> Work order:
Your answer must be an exact repeat of the lines from the one containing "You are a computer-use agent. This" through the last line of the records, both included, with no pictures.

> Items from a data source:
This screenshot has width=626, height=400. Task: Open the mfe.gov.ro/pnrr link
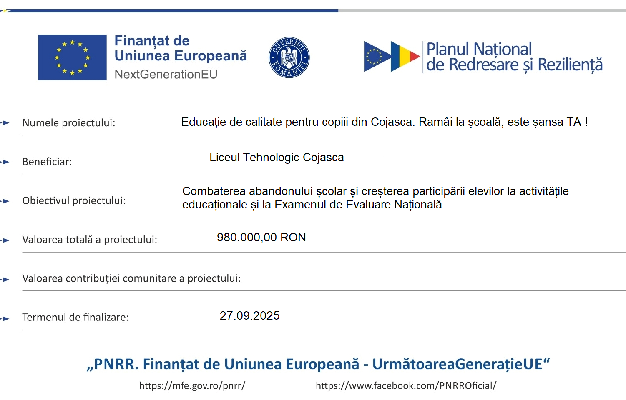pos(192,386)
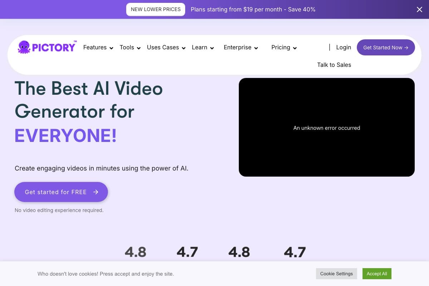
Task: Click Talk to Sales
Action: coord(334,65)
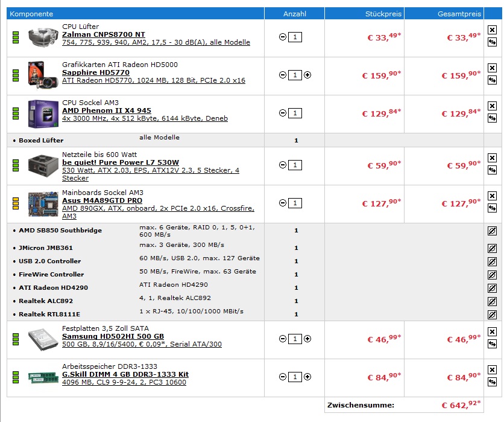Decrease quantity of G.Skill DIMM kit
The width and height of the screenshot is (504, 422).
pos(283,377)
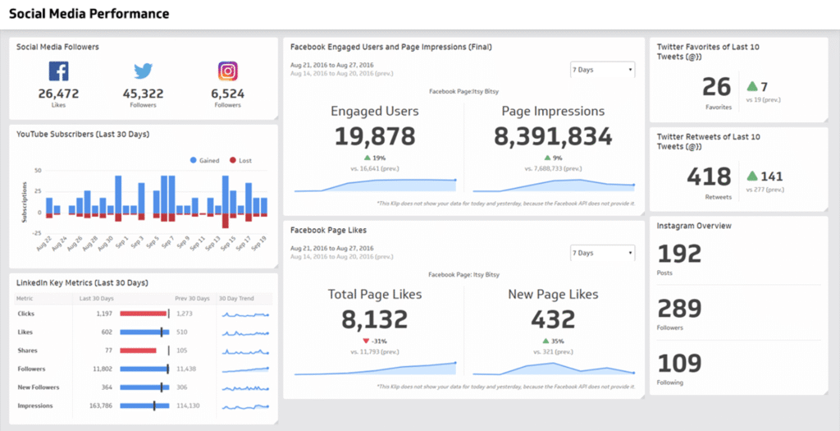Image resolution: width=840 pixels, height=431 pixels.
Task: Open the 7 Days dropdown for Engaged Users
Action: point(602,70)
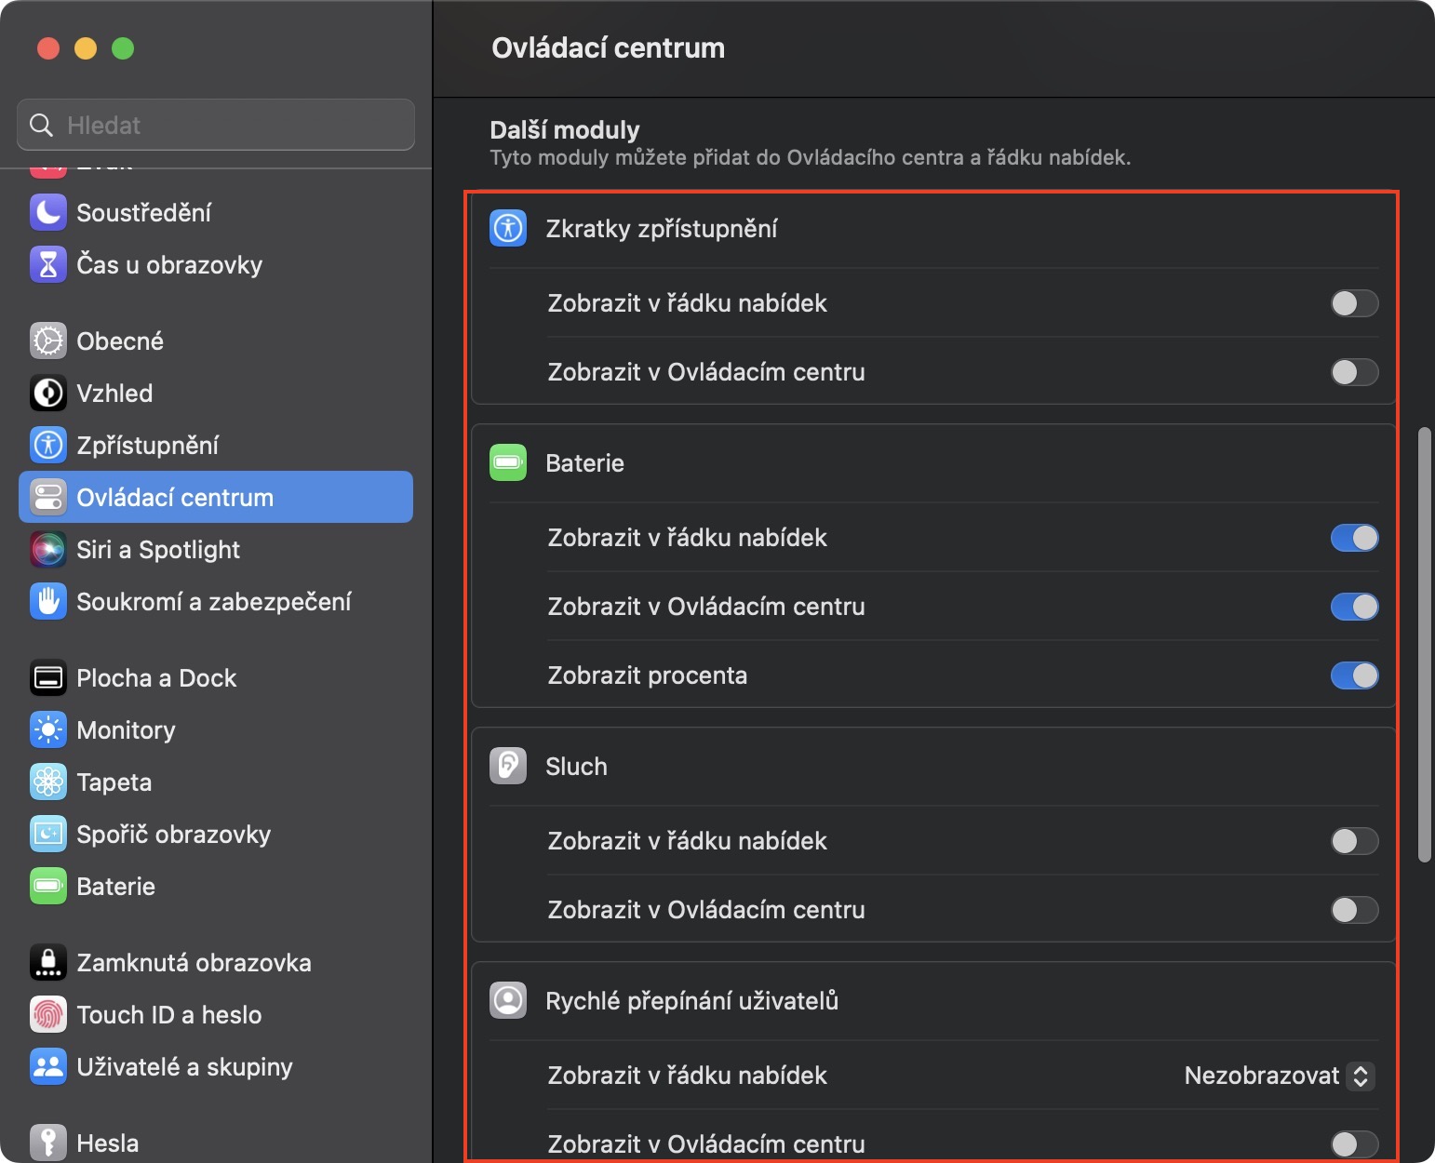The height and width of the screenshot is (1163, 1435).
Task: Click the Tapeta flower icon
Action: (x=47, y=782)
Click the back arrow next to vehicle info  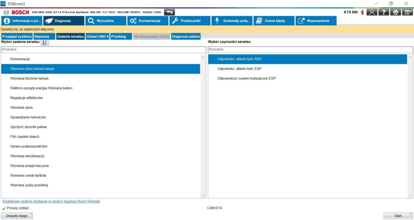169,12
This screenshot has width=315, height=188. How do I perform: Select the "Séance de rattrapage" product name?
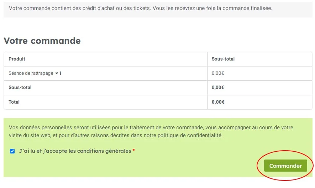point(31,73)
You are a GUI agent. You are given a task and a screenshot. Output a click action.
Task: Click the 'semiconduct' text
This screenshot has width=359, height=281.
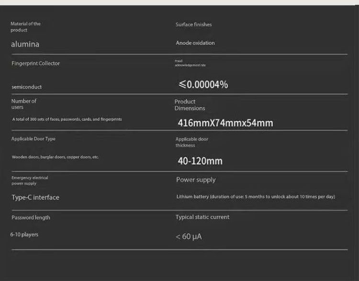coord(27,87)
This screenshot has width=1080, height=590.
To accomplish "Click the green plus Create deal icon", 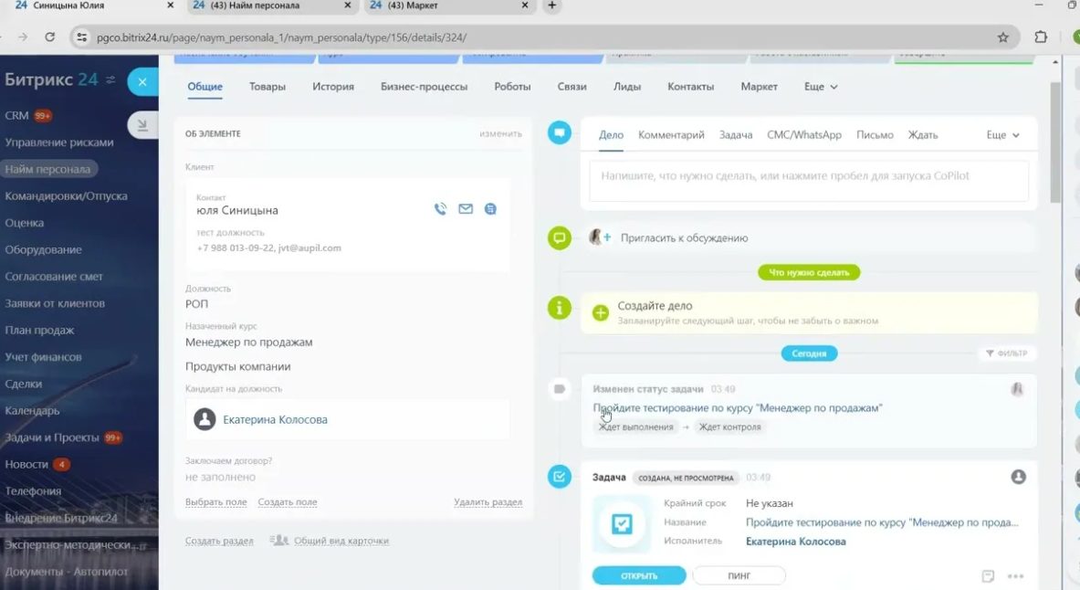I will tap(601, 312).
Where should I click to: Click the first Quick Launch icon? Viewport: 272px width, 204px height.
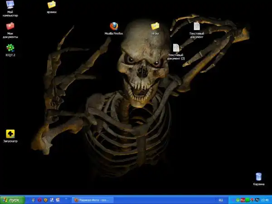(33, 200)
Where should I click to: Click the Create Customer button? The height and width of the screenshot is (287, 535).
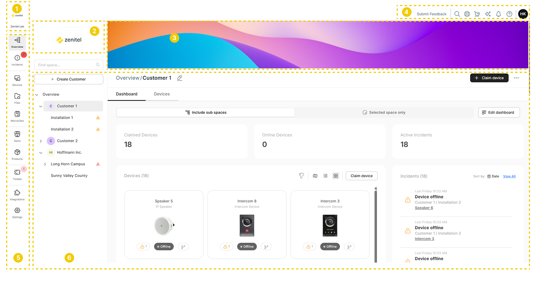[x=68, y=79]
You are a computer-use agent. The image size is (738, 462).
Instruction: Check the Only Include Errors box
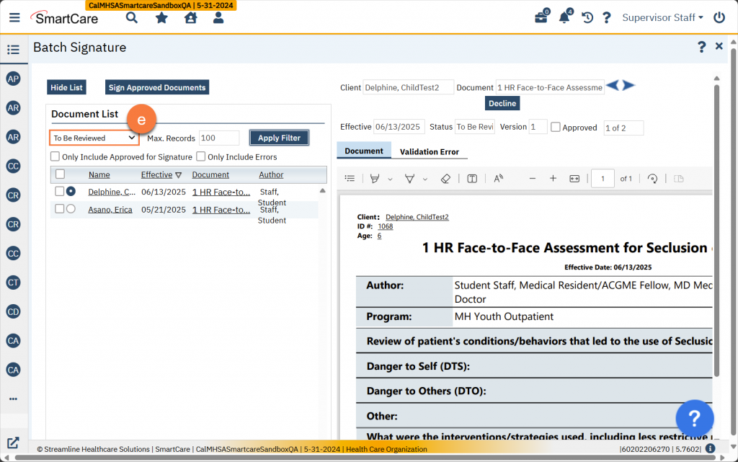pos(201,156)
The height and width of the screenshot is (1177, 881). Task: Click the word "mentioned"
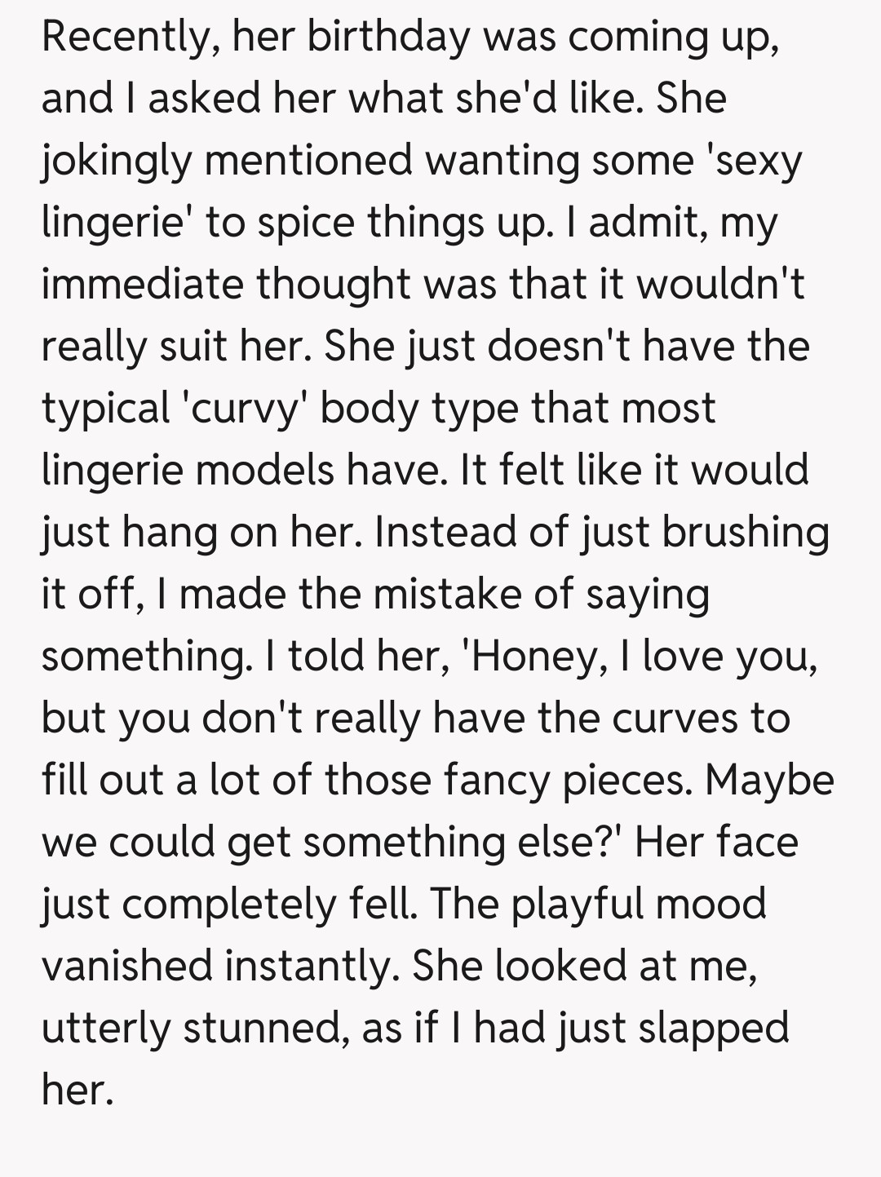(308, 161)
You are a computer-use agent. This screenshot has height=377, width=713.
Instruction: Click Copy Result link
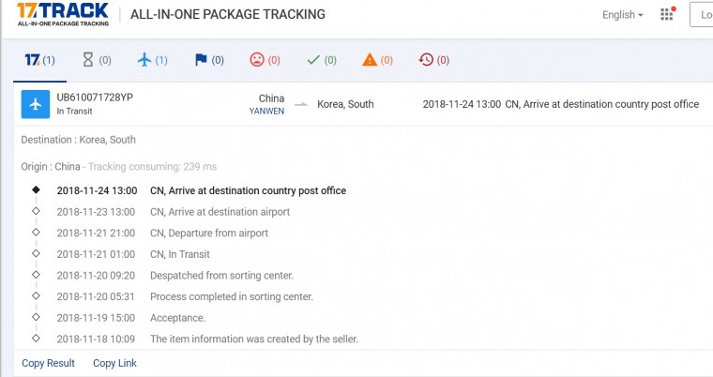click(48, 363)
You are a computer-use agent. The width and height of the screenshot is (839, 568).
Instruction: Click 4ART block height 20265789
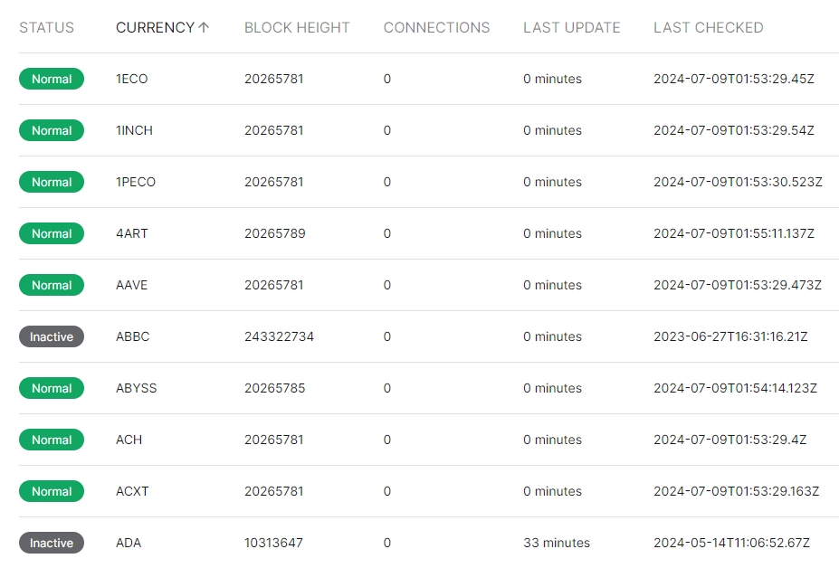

> Result of the task:
You are a computer-use agent. This screenshot has height=377, width=713.
Instruction: Click Copy Result link
click(48, 363)
You are a computer-use agent. The width and height of the screenshot is (839, 568).
Instruction: Click 4ART block height 20265789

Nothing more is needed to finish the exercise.